With Mintsauce, his pet Holy Lamb of God by his side, he impressed the people of Jerusalem with miracles such as pulling a wheelie all the way down main street.

The bike angered Pontius Pilate, for all he had was a stupid girl's bike with no crossbar and, having heard stories of his rival's 4-speed Sturmey Archer gears and how he gives backies to lepers and fallen women, he orders the crucifixion of Jesus.
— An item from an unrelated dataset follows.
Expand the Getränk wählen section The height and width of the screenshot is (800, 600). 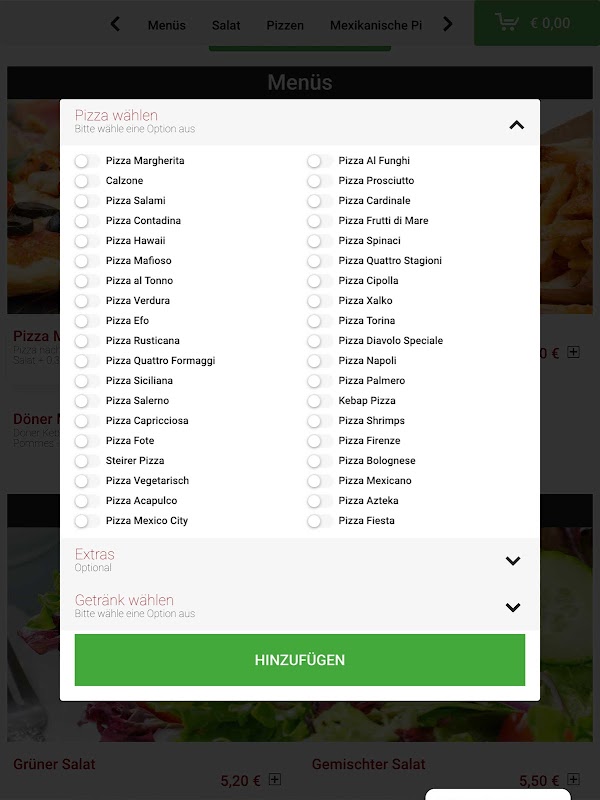[513, 607]
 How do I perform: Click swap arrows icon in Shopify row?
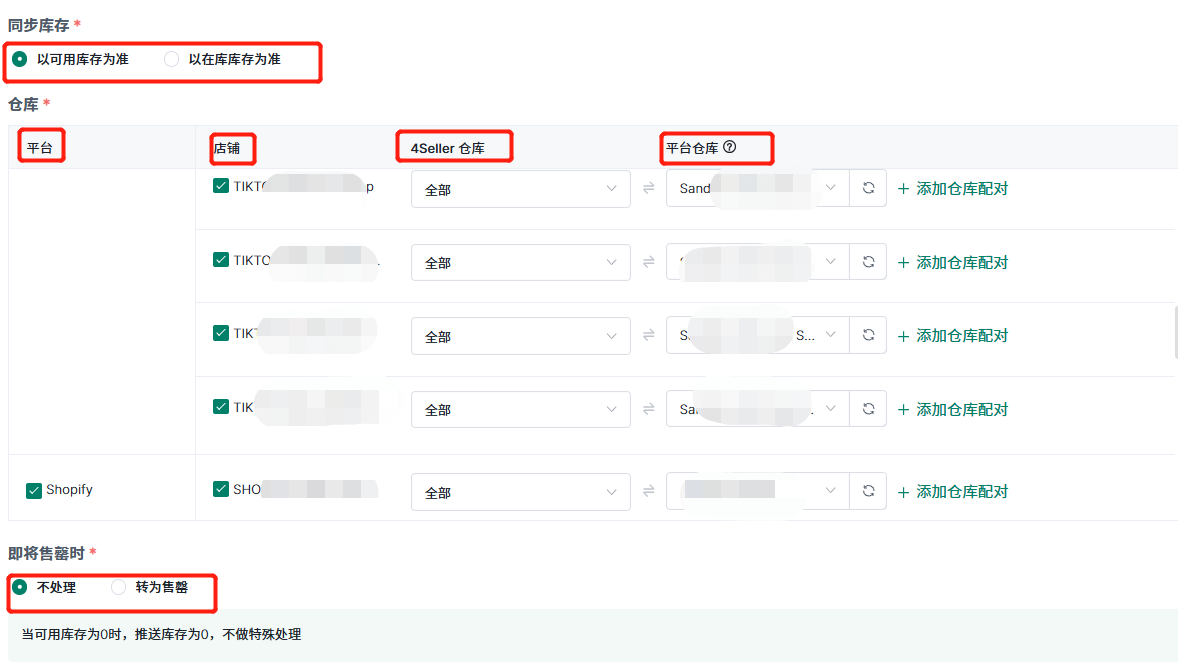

Arrested by the Praetorian Guard for reckless cycling and riding through the flowerbeds of Gethsemane, Jesus is taken to the place of crucifixion and nailed to the cross while Pilate looks on ("How do you like this kind of crossbar, Mr Jesus 'Fancy Bicycle' Christ?"). Suddenly, Mintsauce comes down the hill atop the bike and pulls it round in a skid, temporarily blinding the guards with gravel and allowing Jesus to escape with the standard kid's comic weak pun punchline: "Truly, it looks like Pilate is the one who is cross now - eh, Mintsauce?".

"See how the Master rides no-hands!"
"Truly he is the son of God."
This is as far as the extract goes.